New On Blu-Ray: The Alfred Hitchcock Classics 4K Collection, 'Beetlejuice' 4K, 'The Elephant Man', 'Ghost Ship'

Hey, you ever hear of this Hitchcock guy? Yeah, he's a real one-hit-wonder; the guy's going nowhere! But seriously folks, Alfred Hitchock remains one of the most talked-about filmmakers of all time for a reason: he was a master of the craft. That's not to say old Hitch's movies are above criticism, but very few filmmakers have managed the unique blend of pure art and pure entertainment the way Hitchcock did (Steven Spielberg is his most natural successor).

The newly released Alfred Hitchcock Classics Collection presents four of the filmmaker's most well-known, well-regarded films – Rear WindowVertigoPsycho, and The Birds – on 4K. And let me tell you, even if you've seen these movies dozens of times already, there's something exciting and fresh about watching them in 4K. To marvel as the jazzy opening credits of Rear Window play and the blinds go up in Jimmy Stewart's apartment, and we're suddenly looking out onto that courtyard with a whole new eye. Everything pops; footage shot decades ago seems fresh and vibrant.

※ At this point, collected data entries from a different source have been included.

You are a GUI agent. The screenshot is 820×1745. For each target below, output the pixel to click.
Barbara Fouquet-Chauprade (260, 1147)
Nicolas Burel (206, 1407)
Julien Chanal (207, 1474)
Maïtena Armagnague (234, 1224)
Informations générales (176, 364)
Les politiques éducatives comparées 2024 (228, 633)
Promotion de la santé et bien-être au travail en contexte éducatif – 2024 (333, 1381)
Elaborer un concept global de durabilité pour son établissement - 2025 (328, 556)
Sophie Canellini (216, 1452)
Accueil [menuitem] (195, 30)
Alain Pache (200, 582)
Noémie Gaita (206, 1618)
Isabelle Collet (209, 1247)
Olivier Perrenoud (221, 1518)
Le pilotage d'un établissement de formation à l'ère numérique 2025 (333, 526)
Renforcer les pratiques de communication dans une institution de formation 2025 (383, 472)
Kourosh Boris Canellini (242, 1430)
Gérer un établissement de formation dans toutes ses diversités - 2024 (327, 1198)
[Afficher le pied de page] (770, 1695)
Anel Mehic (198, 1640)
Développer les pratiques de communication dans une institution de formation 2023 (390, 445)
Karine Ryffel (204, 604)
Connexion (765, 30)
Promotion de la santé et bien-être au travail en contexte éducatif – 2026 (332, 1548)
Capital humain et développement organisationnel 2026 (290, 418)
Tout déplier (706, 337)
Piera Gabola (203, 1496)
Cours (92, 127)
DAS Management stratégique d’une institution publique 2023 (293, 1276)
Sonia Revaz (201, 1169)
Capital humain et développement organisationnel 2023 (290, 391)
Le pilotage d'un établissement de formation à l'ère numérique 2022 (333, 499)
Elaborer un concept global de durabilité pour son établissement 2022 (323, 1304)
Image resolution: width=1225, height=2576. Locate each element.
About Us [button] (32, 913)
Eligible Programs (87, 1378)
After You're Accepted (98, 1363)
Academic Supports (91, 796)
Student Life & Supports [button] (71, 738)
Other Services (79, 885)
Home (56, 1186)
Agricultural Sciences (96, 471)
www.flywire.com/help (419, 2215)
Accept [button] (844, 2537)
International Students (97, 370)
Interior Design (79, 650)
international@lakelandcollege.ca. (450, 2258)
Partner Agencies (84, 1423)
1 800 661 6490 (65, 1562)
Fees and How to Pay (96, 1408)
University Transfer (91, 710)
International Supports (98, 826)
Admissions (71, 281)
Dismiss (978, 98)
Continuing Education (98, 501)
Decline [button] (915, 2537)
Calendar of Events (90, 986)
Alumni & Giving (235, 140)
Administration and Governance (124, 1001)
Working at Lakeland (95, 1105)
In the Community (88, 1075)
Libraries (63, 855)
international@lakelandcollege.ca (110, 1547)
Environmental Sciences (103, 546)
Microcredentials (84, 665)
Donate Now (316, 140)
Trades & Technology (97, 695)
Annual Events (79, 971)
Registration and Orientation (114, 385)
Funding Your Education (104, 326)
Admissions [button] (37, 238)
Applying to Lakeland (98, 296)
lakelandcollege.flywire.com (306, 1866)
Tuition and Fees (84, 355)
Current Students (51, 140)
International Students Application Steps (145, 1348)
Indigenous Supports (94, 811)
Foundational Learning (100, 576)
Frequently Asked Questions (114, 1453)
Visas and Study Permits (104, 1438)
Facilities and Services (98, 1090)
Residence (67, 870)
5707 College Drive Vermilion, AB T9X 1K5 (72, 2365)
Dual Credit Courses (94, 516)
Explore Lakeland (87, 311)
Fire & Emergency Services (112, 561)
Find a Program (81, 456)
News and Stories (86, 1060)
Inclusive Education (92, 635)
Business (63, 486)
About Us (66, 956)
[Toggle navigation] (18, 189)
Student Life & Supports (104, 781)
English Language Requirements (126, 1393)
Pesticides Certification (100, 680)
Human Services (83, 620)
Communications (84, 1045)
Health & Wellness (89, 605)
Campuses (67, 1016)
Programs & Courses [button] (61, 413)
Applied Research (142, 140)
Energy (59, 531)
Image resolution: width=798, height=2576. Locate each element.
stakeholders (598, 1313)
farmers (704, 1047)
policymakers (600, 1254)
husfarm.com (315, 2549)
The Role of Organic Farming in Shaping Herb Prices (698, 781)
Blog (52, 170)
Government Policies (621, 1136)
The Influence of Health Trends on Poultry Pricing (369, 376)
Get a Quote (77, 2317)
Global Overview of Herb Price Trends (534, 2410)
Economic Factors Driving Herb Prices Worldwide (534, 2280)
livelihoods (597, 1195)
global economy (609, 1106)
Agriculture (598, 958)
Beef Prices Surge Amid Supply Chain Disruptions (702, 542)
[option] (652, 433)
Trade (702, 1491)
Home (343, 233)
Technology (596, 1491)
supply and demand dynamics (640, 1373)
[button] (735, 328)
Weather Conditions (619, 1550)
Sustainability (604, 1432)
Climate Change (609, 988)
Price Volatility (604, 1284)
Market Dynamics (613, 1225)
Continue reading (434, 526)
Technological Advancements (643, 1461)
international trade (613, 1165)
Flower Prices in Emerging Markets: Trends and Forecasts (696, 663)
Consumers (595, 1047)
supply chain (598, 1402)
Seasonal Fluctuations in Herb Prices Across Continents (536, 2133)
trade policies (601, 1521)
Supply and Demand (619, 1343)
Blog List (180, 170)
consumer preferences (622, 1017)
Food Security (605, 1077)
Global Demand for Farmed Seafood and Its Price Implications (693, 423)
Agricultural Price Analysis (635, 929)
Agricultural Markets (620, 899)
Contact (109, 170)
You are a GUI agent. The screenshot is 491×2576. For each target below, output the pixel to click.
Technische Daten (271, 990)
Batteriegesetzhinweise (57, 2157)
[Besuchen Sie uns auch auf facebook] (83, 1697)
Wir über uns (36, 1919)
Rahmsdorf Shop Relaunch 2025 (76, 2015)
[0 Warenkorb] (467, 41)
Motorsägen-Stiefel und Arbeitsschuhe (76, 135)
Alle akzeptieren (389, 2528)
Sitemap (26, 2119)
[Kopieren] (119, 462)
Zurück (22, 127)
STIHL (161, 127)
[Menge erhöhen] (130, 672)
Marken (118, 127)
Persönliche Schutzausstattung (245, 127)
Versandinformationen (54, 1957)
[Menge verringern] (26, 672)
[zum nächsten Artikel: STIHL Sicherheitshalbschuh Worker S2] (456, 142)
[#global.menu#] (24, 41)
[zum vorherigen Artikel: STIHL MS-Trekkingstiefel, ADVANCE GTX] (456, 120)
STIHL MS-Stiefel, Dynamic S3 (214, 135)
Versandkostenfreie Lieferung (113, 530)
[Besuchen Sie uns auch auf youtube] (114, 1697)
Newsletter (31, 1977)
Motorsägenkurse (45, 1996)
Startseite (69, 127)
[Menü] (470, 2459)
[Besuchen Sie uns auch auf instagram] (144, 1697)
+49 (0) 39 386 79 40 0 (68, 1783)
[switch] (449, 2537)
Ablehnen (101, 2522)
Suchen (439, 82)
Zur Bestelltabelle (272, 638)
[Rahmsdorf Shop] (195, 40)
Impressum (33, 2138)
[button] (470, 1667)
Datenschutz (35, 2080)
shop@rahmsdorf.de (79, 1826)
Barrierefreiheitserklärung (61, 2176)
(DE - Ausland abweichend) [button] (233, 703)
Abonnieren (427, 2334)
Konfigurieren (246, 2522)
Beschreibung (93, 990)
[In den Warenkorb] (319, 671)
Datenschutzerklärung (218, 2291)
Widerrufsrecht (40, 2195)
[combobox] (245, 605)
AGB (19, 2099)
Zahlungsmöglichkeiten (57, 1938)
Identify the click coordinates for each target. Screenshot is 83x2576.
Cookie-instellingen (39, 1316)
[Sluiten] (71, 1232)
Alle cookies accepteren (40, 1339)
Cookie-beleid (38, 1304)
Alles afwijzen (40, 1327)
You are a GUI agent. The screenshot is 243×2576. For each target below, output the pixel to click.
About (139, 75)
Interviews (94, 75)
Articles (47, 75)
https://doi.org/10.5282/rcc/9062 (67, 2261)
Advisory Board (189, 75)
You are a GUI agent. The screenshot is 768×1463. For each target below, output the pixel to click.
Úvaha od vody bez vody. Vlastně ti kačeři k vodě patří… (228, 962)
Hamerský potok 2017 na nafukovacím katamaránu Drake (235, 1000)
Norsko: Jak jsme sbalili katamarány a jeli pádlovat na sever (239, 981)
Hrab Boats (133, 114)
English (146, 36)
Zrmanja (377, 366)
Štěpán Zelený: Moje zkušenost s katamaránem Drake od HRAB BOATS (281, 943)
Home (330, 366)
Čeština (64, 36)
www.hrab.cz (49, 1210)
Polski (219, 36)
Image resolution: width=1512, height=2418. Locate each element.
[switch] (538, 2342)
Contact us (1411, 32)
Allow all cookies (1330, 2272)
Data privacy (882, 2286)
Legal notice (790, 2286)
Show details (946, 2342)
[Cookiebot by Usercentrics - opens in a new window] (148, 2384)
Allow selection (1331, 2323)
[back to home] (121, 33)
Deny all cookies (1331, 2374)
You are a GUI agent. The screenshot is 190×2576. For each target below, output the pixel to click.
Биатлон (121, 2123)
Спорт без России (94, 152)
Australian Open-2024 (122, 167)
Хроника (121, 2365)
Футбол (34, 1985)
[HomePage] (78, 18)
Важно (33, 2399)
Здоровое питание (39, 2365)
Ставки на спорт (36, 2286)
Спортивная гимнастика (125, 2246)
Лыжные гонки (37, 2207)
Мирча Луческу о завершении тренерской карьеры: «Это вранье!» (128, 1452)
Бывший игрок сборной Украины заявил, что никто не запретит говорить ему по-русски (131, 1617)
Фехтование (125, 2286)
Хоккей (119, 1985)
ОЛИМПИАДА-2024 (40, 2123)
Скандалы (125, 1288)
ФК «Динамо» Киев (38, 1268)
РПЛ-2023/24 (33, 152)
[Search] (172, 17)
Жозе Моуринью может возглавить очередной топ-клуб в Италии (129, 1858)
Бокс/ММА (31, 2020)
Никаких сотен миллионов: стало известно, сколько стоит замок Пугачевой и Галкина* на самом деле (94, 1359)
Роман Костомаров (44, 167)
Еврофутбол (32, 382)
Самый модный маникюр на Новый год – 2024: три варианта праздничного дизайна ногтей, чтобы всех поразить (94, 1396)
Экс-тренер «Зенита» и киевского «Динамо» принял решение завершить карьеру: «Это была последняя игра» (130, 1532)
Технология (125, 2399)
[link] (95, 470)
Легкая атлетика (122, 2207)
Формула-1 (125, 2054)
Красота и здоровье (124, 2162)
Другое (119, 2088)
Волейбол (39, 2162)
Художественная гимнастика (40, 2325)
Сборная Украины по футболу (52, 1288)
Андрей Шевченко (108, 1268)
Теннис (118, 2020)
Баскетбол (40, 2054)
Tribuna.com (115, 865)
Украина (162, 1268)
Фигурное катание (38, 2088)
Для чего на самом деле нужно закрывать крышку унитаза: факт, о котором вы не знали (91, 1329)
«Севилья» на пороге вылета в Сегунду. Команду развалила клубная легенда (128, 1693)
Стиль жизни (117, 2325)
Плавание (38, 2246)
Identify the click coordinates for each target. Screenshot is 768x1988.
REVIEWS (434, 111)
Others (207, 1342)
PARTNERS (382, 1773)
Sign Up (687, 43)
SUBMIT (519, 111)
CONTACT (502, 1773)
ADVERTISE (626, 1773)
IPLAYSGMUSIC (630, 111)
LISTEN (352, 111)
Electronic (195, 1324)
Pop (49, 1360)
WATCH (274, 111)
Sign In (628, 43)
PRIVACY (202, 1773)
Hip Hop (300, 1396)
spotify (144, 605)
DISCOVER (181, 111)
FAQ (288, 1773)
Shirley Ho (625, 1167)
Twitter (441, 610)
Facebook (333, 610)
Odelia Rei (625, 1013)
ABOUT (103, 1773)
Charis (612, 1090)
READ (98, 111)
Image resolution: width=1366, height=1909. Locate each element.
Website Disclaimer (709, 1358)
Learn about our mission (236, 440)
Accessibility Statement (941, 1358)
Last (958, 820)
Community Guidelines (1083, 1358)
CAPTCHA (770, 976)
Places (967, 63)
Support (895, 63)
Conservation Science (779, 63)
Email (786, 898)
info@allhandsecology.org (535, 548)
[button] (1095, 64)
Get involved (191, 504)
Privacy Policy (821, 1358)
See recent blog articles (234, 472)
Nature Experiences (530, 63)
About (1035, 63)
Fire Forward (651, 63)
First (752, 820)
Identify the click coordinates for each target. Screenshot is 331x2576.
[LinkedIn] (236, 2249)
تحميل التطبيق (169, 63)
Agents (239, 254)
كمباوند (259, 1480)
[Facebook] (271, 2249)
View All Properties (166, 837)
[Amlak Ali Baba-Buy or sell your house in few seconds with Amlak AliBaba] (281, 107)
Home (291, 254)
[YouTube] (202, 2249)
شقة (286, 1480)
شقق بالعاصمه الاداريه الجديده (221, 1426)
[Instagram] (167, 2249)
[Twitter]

There's already been some hubbub about the fact that there are two versions of Psycho included here – the standard cut we all know by heart, and also "The extended version of the movie as seen in theaters in 1960 is exactly as intended by Alfred Hitchcock and now available with additional footage for the first time ever." If you're expecting this to be some big, drastic departure from the movie as you know it, you probably shouldn't. It's the same movie, but the "additional footage" coupled with the 4K transfer makes it feel genuinely new and unspoiled by time and familiarity. The infamous shower scene, for instance, is a bit more...well, explicit doesn't sound like the right word. But certain shots linger just a tiny bit longer than what we're used to, and that, too, goes a long way toward making this 60-year-old movie feel like something you haven't seen before (because in truth, you haven't – every version of this movie you've seen before has been the edited version).  

Own or Rent? 

You've gotta own this thing, folks. If you can swing it, and you're a fan of Hitchcock, this is a no brainer. You're getting four of the director's best movies rendered in beautiful 4K. There's something to be said about movies not shot in 4K being released in 4K. Some people take issue with this, but I do not – the color grading – even on a black and white film like Psycho – makes everything look vibrant and new. Is there still grain? Of course there is! These movies were shot on film. But that's fine – the grain looks appropriate; homey, even. It belongs there.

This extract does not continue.